Industry association European Hydrogen Backbone (EHB) has recently updated its vision for a dedicated hydrogen transport infrastructure across Europe, now proposing to build an 11,600 km (which was 6,800 km last year) hydrogen transportation network by 2030, which would come up to 39,700 km (as opposed to 23,000 km estimated last year) by 2040, aiming to ship hydrogen among 21 countries, with further growth after 2040. The focus clearly is on taking the ‘if’ out of Hydrogen plans, and replacing it with a much more committed ‘when’. An important issue, when one considers the challenges that still remain before any predictions can be made with certainty on the development and costs, of green hydrogen in particular, Green Hydrogen being hydrogen generated using renewable energy.
Twelve European gas transmission system operators (TSOs) from eleven European countries have come onboard the EHB initiative, and while the previous plan focused on Netherlands, Belgium, Germany, and France, the new proposal has expanded to include the UK and Ireland, significant portions of central and eastern Europe, Greece, Finland, and Estonia. EHB said that around 69% of the proposed hydrogen stream will consist of repurposed existing natural gas grids, and the remaining 31% will comprise of newly built pipelines, necessary for connecting new off-takers located in countries with small gas grids but with high expected future hydrogen demand and supply. One of the reasons why Hydrogen has received support from legacy fossil fuel firms.
Daniel Muthmann, EHB initiative coordinator and head of corporate development, strategy, policy, and communication at OGE (Open Grid Europe), said: “We are glad that eleven new countries have joined the EHB initiative. Our new report shows that a truly pan-European hydrogen infrastructure largely based on repurposed existing gas infrastructure is possible.”

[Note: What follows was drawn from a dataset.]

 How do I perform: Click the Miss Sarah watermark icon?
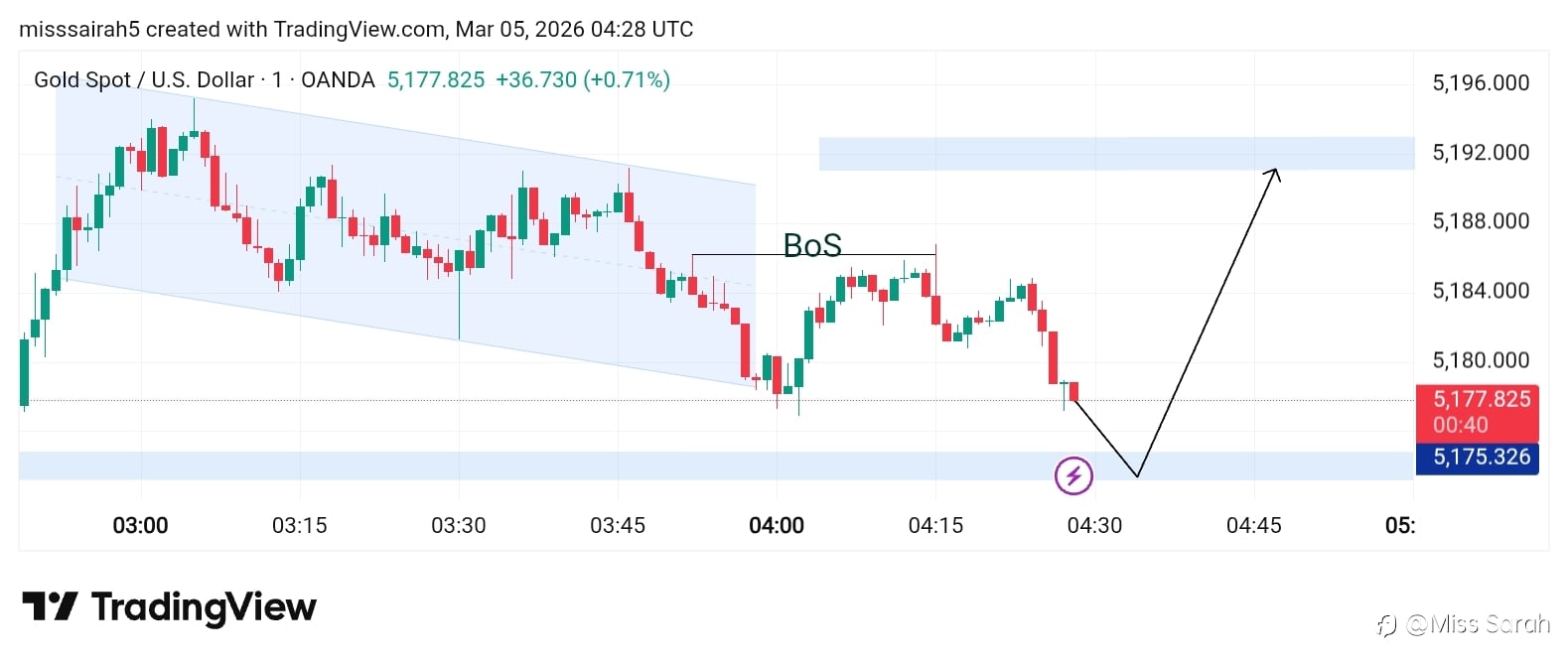(1387, 624)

The proposed network, whose length is just 300 km shy of reaching 40,000 km, needs approximately €43 to €81 billion of investment to be injected into it. While this sum is higher than the previous estimate of €27 to €64 billion, the cost per kilometre is lower since the updated vision recommends the use of smaller diameter pipelines which can be repurposed more cheaply.

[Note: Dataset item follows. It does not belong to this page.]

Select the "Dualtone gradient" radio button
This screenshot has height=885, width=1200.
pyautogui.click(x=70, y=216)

However, environmentalists are warning against the risk of overdoing the size of the network. Eleonora Moro, a researcher at climate think-tank E3G, says, “Hydrogen infrastructure shouldn’t be an end in itself – if the goal is to use hydrogen as a piece of the EU climate neutrality puzzle, a clustered approach where supply and demand are geographically close may be the best option.” She added, “This would minimise costs, the need for expensive retrofitting, and ensure that today’s gas consumers are not paying for tomorrow’s hydrogen users.”

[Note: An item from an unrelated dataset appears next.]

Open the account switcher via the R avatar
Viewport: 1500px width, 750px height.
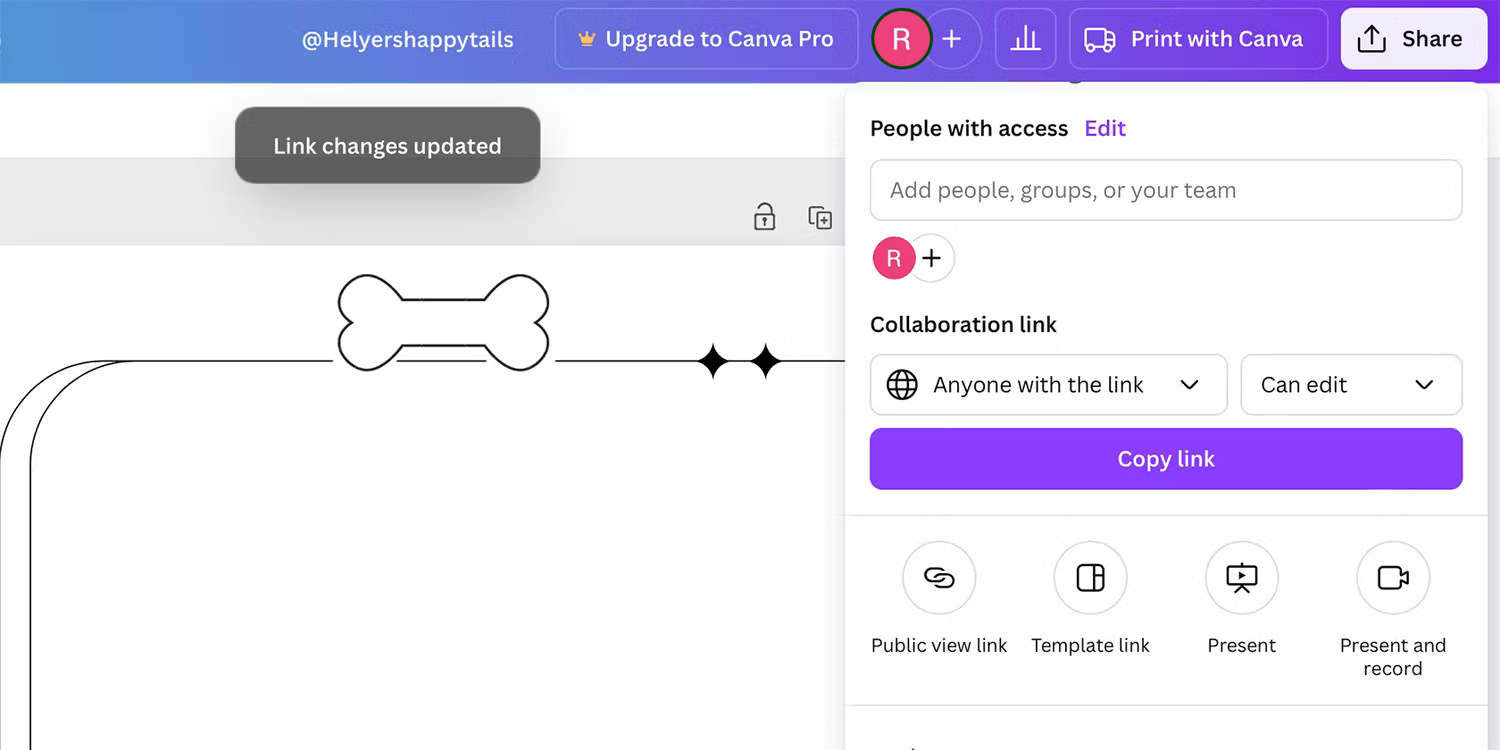click(900, 39)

Among member-countries looking to accelerate their green hydrogen development projects, the German government has approved €52 million for a €300 million hydrogen research project to be carried out by the Norddeutsches Reallabor (North German Physical Laboratory), in a show of support. It has been tasked with exploring a “holistic transformation of the energy system” over five years, across 5 centres in Hamburg, Schleswig-Holstein and Mecklenburg-West Pomerania. In addition to this, several German energy and technology companies, like Uniper, RWE, Bosch, have announced large-scale green hydrogen plants. Dusseldorf-based Uniper has switched plans from setting up an LNG import terminal in Wilhelmshaven, to establishing a national hub of hydrogen in the coastal town, an apparent indication of hydrogen replacing LNG as the more cleaner fuel in future. Further, German RWE Supply & Trading and Australian hydrogen infrastructure company H2U have signed an MoU to establish hydrogen trading between the two countries. Moreover, the German gas transmission system operator OGE has signed a letter of intent to partner with vehicle companies Nikola Corporation and Iveco to set up a “business structure” for transporting hydrogen via its pipeline network to fueling stations supporting fuel-cell electric vehicles (FCEVs).
Some operators have also expressed that Russia might be a possible hydrogen source. The country announced recently that it plans to hold a 20-25% share in the global trade of hydrogen by 2035. Russian plans include hydrogen production using natural gas, besides nuclear power and renewable energy.
As for India’s involvement in the current global plans for long-distance hydrogen transportation, Indu Shekhar Chaturvedi, the top official at the Indian Ministry of New and Renewable Energy, has said that the Indian government will spend $200 million to promote the use of hydrogen. Oil minister Dharmendra Pradhan, who plans to use hydrogen mixed with compressed natural gas (H-CNG) as a transportation fuel, added, “We are looking forward to introducing H-CNG as an intermittent technology in a big way for both automotive and domestic cooking applications.”